Ce n’est clairement pas assez pour le nouveau regroupement de réactionnaires, « Marchons Enfants », qui se bat pour la conservation de la présence d’un père dans toutes les procréations. Leurs argumentaires insistent sur le fait qu’une enfant a besoin d’un père et d’une mère, même si aucune étude ne prouve que les enfants n’ayant pas grandi dans cette configuration sont plus malheureux et malheureuses que les autres. Ils oublient aussi de nous parler des pères absents, pères violents, pères qui ne paient pas la pension alimentaire… aucune importance, il faut seulement que la présence symbolique reste, le patriarcat dans son essence.

Une obsession pour les origines génétiques

Le don affecté à une personne ou un couple reste interdit. Un homme ne peut faire un don de sperme pour un couple choisi. Une femme ne peut faire un don de gamète pour une PMA portée par sa compagne. Une femme trans en couple lesbien ne peut donner son sperme pour la PMA portée par sa compagne. Cet argument disparaît pourtant à partir du moment où l’anonymat du donneur est supprimé par la loi.

Toutes les personnes en capacité de porter un enfant ne sont pas concernées.

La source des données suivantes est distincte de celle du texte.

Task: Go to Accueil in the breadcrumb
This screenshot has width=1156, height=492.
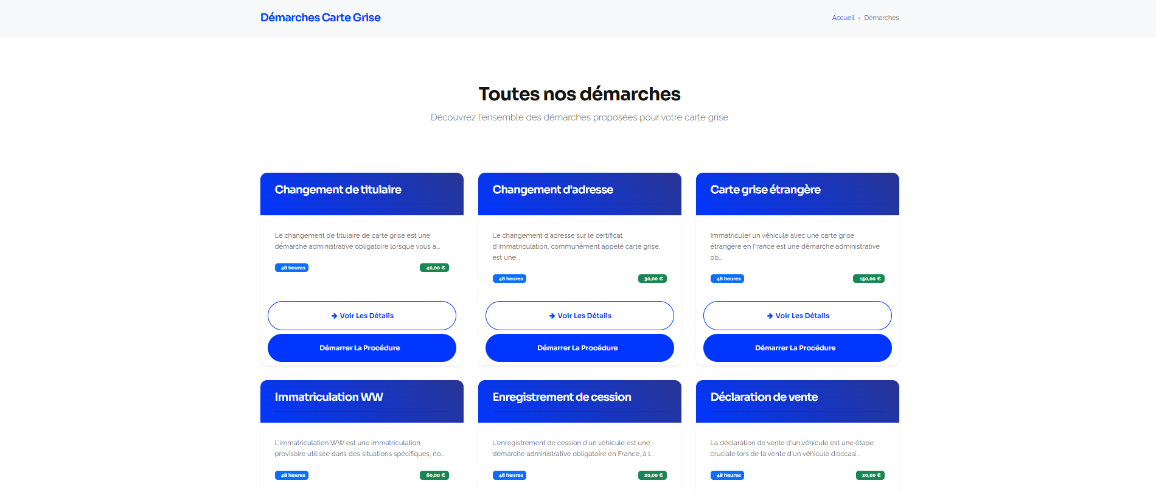Action: [x=843, y=18]
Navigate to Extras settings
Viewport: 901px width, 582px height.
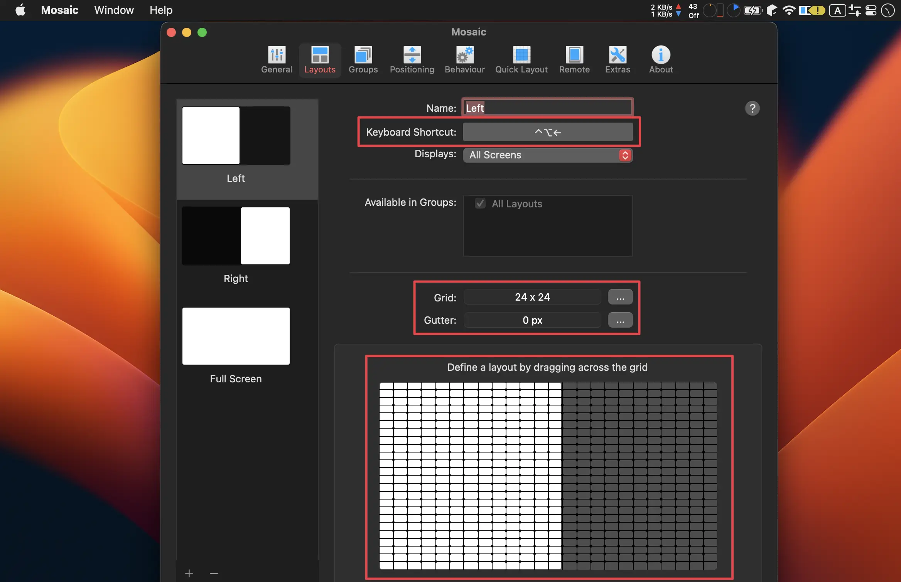click(617, 59)
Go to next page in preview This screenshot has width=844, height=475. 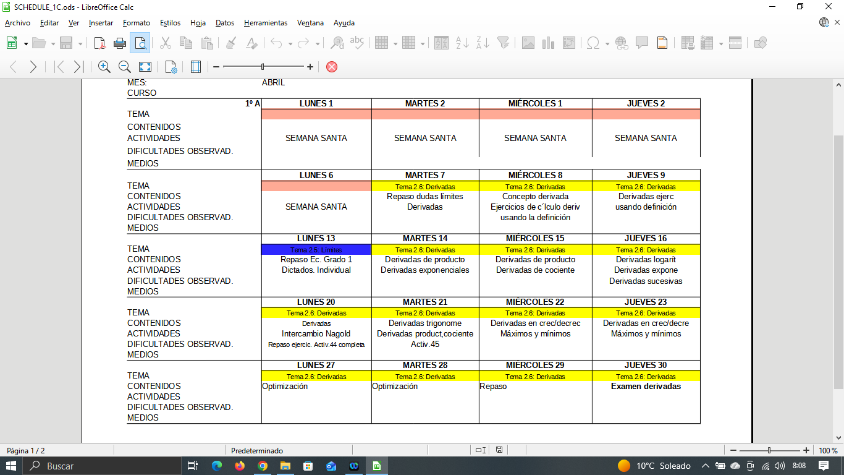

Les hommes trans ayant gardé leur utérus et pouvant porter un enfant sont exclus de la loi s’ils changent leur état civil. Ceux qui enfantent sans aide médicale se retrouvent dans des situations d’état-civil inextricables. C’est sans doute le pas de trop pour une société et des politiques pas encore tout à fait adaptés aux nouveaux modes de vie, sexualité et genre. L’ouverture de la PMA s’inscrit dans le cadre plus large d’une loi sur la bioéthique. Des amendements ont été déposés pour interdire la mutilation sans nécessité de santé des enfants intersexes. Mais le seul amendement accepté, résultat de longues discussions, prévoit d’orienter les enfants nées avec une anatomie ambiguë vers des centres de référence. Aucune interdiction des mutilations n’a été posée.

La gestation pour autrui (GPA), pratique qui consiste à s’approprier le corps d’une femme reste interdite, espérons-le, pour toujours. La GPA, c’est un deal entre un couple riche et une femme pauvre. Les visions romantiques de partage égalitaire, d’amour et de don, où la mère porteuse reste en lien avec l’enfant qu’elle a porté sont… des visions. Un des arguments des anti-PMA pour toutes, concerne la légalisation de la GPA au nom de l’égalité entre les femmes et les hommes. Il existe pourtant une différence entre torturer son propre corps pour avoir un enfant et exploiter celui de quelqu’une d’autre.